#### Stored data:
▼▼▼

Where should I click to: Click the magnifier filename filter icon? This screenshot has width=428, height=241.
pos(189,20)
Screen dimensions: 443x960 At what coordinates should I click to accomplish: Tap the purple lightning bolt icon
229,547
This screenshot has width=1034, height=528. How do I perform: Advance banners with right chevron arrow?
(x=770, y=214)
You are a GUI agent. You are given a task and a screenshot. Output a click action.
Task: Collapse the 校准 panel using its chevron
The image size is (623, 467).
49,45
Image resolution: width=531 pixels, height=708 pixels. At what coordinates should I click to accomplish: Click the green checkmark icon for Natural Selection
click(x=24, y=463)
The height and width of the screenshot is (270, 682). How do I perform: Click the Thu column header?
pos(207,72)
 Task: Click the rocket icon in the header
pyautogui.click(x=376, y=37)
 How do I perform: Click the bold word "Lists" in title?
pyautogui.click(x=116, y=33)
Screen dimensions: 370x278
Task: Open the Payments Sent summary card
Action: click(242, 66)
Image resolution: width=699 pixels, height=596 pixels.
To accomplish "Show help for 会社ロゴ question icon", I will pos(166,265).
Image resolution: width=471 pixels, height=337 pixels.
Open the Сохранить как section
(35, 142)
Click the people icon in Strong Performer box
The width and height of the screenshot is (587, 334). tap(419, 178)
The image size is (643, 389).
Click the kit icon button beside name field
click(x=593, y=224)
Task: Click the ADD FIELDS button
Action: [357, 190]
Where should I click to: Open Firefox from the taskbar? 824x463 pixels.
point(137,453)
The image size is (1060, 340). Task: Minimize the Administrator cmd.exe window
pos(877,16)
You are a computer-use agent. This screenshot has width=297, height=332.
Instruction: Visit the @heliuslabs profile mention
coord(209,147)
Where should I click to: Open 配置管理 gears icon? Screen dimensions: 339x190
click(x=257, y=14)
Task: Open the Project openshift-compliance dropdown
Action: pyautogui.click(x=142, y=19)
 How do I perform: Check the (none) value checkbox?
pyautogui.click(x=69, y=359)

▲▲▲

Reproduce exactly the line that holds "Click the people icon in Strong Performer box", then every line after it, ending with the final line of the records above.

Click the people icon in Strong Performer box
The width and height of the screenshot is (587, 334). tap(419, 178)
The image size is (643, 389).
Click the kit icon button beside name field
click(x=593, y=224)
Task: Click the ADD FIELDS button
Action: [357, 190]
Where should I click to: Open Firefox from the taskbar? 824x463 pixels.
point(137,453)
The image size is (1060, 340). Task: Minimize the Administrator cmd.exe window
pos(877,16)
You are a computer-use agent. This screenshot has width=297, height=332.
Instruction: Visit the @heliuslabs profile mention
coord(209,147)
Where should I click to: Open 配置管理 gears icon? Screen dimensions: 339x190
click(x=257, y=14)
Task: Open the Project openshift-compliance dropdown
Action: pyautogui.click(x=142, y=19)
 How do I perform: Check the (none) value checkbox?
pyautogui.click(x=69, y=359)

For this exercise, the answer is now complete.